● Saved entries:

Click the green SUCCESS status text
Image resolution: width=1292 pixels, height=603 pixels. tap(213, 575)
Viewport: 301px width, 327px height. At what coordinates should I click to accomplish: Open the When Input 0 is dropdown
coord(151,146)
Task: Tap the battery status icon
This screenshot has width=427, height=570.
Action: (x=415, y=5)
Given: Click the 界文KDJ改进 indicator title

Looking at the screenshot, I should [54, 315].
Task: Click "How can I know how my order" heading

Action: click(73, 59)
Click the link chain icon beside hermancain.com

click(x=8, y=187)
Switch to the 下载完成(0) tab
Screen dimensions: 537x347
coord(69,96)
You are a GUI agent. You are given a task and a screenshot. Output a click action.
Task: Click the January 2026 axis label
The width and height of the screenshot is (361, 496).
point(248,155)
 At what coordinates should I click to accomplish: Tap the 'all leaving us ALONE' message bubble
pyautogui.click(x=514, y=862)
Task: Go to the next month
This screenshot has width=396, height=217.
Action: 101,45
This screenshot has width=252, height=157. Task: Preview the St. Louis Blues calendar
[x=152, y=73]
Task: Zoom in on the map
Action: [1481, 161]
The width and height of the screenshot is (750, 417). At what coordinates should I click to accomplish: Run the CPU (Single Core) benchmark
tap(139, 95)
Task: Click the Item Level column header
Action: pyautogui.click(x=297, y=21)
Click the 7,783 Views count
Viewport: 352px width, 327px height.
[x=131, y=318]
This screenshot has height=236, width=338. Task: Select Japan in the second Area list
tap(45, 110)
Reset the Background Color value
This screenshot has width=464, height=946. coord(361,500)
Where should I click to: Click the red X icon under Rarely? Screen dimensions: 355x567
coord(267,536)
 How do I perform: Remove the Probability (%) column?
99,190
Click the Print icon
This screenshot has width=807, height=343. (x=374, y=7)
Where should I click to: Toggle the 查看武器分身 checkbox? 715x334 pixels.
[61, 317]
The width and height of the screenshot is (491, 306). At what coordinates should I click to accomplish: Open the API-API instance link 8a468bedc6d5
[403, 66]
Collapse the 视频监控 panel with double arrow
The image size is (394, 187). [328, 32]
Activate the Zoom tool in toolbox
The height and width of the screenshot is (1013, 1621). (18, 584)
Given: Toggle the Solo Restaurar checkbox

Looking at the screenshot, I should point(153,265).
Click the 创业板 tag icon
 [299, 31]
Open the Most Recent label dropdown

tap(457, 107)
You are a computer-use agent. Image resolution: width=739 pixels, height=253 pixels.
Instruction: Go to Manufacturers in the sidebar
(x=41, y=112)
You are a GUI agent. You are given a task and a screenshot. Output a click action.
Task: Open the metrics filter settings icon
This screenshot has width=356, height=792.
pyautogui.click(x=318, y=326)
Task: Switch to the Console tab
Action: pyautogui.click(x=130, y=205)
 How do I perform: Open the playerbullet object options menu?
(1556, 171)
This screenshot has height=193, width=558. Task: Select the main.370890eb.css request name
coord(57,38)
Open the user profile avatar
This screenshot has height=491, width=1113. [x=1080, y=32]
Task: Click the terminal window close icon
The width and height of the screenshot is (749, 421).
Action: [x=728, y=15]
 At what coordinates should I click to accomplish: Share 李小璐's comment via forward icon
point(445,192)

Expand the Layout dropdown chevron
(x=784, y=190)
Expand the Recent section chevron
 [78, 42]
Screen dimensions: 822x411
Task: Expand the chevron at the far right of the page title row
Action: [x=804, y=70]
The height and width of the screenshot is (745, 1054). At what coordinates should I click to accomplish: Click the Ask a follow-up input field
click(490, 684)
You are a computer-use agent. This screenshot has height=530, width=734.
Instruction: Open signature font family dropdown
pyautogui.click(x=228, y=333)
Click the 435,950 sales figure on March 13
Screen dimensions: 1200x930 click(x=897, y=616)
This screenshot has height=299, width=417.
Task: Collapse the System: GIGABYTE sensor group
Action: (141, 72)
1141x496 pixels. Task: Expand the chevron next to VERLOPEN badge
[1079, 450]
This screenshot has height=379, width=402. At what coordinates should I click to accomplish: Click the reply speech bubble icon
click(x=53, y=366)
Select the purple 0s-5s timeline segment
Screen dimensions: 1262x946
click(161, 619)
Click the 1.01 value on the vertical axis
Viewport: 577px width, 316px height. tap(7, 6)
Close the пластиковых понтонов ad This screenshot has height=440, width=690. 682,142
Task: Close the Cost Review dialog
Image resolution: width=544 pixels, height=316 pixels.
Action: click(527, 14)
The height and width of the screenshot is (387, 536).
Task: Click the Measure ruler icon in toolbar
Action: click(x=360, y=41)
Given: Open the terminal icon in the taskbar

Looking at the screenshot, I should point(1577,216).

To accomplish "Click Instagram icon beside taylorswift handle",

● INSTRUCTIONS TO FOLLOW:
Reproduce each line from the data that has "agent" in it.

● SOLVED PROBLEM:
You are a GUI agent. You are given a task and a screenshot. Output a click action.
You are a computer-use agent. Image resolution: width=739 pixels, height=253 pixels.
You are a GUI agent. You are given a task and a screenshot. Output a click action.
You are a computer-use agent. This screenshot has height=530, width=734.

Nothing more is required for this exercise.